[Ip-health] WHO Happy With Counterfeit Bill; Activists Not

Riaz Tayob riaz.tayob at gmail.com
Wed Aug 11 03:28:35 PDT 2010

WHO Happy With Counterfeit Bill; Activists Not
By Rosebell Kagumire

KAMPALA, Aug 10, 2010 (IPS) - The Uganda office of the World Health
Organisation (WHO) and the country's National Drug Authority are satisfied
that the new version of the controversial Counterfeit Goods Bill does not
threaten the importation and production of generic drugs by conflating them
with fake drugs, as the first draft of the bill did. But health rights
activists are not convinced.

The Ugandan government amended the Counterfeit Goods Bill after pressure
from civil society organisations about provisions that could restrict access
to affordable generic medicines, which currently make up the bulk of drugs
used in the East African country's health sector.

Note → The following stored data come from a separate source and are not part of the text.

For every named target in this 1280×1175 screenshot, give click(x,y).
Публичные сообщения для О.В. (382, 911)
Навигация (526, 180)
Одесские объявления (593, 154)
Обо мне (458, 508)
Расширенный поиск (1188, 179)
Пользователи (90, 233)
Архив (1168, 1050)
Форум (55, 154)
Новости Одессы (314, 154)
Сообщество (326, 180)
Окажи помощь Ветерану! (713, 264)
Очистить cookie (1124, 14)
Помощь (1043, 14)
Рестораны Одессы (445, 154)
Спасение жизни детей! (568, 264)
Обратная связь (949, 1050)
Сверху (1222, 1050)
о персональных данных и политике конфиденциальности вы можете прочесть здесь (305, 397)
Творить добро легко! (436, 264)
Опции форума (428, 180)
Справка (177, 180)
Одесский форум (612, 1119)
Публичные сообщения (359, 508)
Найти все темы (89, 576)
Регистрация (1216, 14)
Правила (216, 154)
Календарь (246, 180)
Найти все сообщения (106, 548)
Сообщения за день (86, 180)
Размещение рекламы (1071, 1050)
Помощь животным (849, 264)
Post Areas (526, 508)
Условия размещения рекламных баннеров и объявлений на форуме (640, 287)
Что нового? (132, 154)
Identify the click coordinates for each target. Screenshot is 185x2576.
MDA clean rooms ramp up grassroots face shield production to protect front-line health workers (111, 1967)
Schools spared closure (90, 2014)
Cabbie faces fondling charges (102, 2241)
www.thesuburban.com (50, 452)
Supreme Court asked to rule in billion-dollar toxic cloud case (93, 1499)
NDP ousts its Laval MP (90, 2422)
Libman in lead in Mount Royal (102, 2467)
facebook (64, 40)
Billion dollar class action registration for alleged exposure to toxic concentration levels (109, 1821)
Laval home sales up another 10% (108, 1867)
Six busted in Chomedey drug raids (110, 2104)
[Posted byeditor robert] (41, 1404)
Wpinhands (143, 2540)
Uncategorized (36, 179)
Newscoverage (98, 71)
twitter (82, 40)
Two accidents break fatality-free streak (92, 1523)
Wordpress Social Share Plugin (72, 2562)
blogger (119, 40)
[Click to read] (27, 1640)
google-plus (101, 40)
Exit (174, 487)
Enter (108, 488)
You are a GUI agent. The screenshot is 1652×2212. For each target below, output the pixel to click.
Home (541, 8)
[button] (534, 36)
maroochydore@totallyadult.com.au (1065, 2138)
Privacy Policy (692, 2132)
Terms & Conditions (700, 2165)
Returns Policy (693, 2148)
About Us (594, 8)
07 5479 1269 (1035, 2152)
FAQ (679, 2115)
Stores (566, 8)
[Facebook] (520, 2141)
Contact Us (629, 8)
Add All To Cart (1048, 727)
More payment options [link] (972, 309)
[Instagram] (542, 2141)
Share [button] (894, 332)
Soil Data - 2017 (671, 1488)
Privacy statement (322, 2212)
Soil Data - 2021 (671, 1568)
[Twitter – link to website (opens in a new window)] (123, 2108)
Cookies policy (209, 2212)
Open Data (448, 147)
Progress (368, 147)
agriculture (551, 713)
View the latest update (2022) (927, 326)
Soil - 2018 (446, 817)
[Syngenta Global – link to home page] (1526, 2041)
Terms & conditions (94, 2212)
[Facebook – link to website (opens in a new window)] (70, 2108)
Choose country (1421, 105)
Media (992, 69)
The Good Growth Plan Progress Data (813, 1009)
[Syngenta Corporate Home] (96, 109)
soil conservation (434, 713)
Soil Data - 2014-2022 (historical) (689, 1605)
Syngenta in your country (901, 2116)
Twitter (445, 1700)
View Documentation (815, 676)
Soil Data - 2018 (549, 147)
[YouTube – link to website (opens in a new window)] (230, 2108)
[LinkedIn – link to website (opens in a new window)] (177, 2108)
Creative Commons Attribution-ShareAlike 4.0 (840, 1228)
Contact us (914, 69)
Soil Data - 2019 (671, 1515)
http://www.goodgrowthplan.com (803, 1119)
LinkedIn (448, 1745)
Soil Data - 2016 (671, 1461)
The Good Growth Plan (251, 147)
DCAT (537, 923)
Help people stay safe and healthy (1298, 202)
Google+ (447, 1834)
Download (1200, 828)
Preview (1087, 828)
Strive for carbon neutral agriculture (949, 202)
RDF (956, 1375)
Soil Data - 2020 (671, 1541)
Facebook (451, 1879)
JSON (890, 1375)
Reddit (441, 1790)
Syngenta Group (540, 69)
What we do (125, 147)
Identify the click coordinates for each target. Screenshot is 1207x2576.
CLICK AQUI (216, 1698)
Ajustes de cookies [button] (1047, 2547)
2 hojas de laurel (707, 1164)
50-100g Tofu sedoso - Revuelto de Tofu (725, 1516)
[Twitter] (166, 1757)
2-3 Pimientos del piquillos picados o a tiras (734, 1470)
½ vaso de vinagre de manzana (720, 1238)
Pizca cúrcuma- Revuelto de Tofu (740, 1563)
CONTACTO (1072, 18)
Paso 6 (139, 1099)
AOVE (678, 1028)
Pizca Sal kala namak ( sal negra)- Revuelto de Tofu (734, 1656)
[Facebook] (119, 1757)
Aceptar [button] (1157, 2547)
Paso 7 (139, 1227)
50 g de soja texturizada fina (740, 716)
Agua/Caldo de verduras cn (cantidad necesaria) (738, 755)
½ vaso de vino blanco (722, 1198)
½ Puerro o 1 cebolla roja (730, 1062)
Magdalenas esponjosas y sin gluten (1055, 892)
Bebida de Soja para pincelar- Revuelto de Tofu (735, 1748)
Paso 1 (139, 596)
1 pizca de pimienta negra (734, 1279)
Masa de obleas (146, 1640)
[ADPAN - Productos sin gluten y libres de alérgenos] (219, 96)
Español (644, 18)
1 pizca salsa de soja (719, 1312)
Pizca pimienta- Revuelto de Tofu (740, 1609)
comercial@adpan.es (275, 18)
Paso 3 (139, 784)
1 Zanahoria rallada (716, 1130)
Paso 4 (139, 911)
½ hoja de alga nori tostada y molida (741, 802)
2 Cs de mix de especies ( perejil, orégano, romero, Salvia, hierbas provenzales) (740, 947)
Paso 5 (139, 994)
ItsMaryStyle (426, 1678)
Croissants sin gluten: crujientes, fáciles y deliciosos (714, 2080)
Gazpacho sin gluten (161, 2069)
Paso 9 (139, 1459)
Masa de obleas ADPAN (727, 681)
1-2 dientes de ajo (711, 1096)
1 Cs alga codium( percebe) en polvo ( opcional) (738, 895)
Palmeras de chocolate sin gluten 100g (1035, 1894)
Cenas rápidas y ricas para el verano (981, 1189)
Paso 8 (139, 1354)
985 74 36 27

The definition of counterfeit goods in the first version of the bill was so
wide that it would have criminalised the production and importation of
legitimate, effective generic medication.

Joseph Mwoga, essential drugs advisor at the WHO country office in Uganda,
told IPS that the revised bill would not affect access to generic medicines.
"The bill was corrected and the fears that generic drugs would be affected
are no more," said Mwoga.

"The global debate is that in order for us to improve access to drugs we
must have generic versions. If the earlier bill was accepted everything not
original would have been affected."

Mwoga said it was important that in a bid to cut down on counterfeit drugs
entering the country, Uganda doesn't deny the public access to drugs. About
90 percent of the medicines used in the country are imported.

The WHO defines counterfeit medicines as being "deliberately and
fraudulently mislabelled with respect to identity and/or source". The health
body asserts that counterfeiting applies to both branded and generic
products. Counterfeits may include products with the correct ingredients or
with the wrong ingredients, without active ingredients, with insufficient
active ingredients or with fake packaging.

The National Drug Authority (NDA), whose job would have been disrupted by
the first version of the bill, has expressed their satisfaction with the
revised bill. "They have put in the bill that issues relating to medicines
shall be handled by the NDA, so we think that covers our concerns. Our act
(the NDA Act) gives us enough powers to deal with drugs," Apollo Muhairwe,
NDA registrar, told IPS.

Muhairwe added that, as much as the NDA is the lead agency in regulating
drugs, the Uganda National Bureau of Standards (UNBS) should not be totally
removed from the function of regulating counterfeit drugs, a power given to
it by the earlier version of the bill.

"UNBS is supposed to know about the standards of all goods entering Uganda.
As much as the NDA is the lead agency, the law should not totally eliminate
the role of UNBS," said Muhairwe.

Sandra Kiapi, a health rights lawyer, said that although the new version of
the bill is an improvement on the original one because of the role it gives
to the NDA, the bill still needs clearer definitions: "This bill excludes
medicines from the definition of counterfeit goods but there are certain
issues that activists are still raising, especially regarding the WHO
definition of what constitutes a counterfeit drug."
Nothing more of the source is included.